TRENTO. Ben 14 gradi centigradi sotto lo zero alle Viote, -19.5° in località Prada sull'Altopiano di Piné, -16.6° a Malga Zeledria poco sopra Campiglio e fino a -6° nella Val d'Adige: si tratta solo di alcuni dei valori “polari” registrati questa mattina nel territorio provinciale dove, dice a il Dolomiti l'ingegnere ambientale e membro di Meteo Trentino Alto Adige Giacomo Poletti, le temperature sono state in molti casi quasi 10 gradi sotto alla media per il periodo, segnando i valori più freddi da inizio anno in Trentino. Nei prossimi giorni è però previsto un progressivo rialzo delle temperature fino alla notte tra giovedì e venerdì, quando una perturbazione porterà nuove precipitazioni, sicuramente nevose oltre gli 800-1000 metri: ancora da chiarire invece se i fiocchi scenderanno anche nei fondovalle.
“In alcuni casi – precisa l'esperto parlando delle temperature raggiunte questa mattina – la colonnina di mercurio ha raggiunto i livelli più bassi addirittura dal 2014 o dal 2017: ad incidere fortemente è stata la copertura nevosa, che ha determinato un netto crollo dei valori.
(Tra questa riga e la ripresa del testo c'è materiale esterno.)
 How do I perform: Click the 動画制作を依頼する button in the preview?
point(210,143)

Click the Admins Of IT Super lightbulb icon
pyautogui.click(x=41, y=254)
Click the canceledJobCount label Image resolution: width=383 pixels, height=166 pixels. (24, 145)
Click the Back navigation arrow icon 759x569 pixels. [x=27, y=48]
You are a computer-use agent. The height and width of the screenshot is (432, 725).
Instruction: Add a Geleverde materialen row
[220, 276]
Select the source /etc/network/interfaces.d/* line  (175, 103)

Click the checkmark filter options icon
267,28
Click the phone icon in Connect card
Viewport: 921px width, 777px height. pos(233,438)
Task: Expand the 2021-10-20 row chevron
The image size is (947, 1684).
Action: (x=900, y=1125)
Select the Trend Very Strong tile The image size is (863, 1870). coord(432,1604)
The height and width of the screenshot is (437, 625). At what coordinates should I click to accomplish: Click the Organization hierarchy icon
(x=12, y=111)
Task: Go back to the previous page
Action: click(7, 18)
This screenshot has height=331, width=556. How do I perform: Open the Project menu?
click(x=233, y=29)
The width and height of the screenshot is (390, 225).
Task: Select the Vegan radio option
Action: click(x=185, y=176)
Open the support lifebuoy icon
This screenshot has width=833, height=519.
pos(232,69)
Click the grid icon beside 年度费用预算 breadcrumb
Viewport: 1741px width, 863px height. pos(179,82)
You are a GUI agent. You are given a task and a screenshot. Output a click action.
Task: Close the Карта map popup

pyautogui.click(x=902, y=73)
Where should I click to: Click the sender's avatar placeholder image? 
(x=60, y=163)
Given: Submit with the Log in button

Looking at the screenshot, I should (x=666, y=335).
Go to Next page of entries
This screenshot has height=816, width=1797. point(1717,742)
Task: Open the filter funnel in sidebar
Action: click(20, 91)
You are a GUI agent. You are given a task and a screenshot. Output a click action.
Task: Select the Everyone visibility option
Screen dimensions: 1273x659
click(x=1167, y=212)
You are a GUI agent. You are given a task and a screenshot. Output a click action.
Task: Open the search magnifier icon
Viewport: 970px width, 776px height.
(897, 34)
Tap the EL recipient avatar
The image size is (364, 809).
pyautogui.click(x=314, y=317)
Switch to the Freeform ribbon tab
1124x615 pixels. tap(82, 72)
In Val d'Adige per esempio, dove gli accumuli sono minori, non sono state registrate temperature straordinariamente basse. Tra oggi e domani però, l'aria fredda tenderà a scendere e quindi la mattinata di martedì sarà la più fredda per quanto riguarda la Val d'Adige: la minima prevista per Trento è di -6/-7 gradi centigradi, nella Piana Rotaliana si potrebbe arrivare fino a -7/-8”.
Come anticipato, nella notte tra giovedì e venerdì è poi previsto il passaggio di una nuova perturbazione: “Tra martedì e mercoledì – dice Poletti – le temperature tenderanno a salire. Mercoledì assisteremo ai primi annuvolamenti mentre le precipitazioni sono attese nella serata/notte di giovedì. Attualmente è ancora difficile prevedere la quota neve: sopra gli 800-1000 metri nevicherà sicuramente, ma è possibile che i fiocchi scendano anche a Trento e Rovereto se le condizioni saranno ideali. In ogni caso già da domani sera si avranno informazioni più certe”.
In quota sono comunque “sicuri” almeno altri 20 centimetri di neve, conclude l'esperto: “Sabato e domenica le temperature torneranno poi a scendere con tempo asciutto mentre, nei giorni che porteranno a Natale, i modelli prevedono attualmente una rimonta anticiclonica indicativamente tra il 20 ed il 23 dicembre, che dovrebbe portare ad un innalzamento delle temperature. Quella di giovedì e venerdì dovrebbe essere insomma l'ultima perturbazione prima dell'arrivo del Natale, anche se è ovviamente possibile che magari a ridosso del 25 dicembre la situazione cambi”.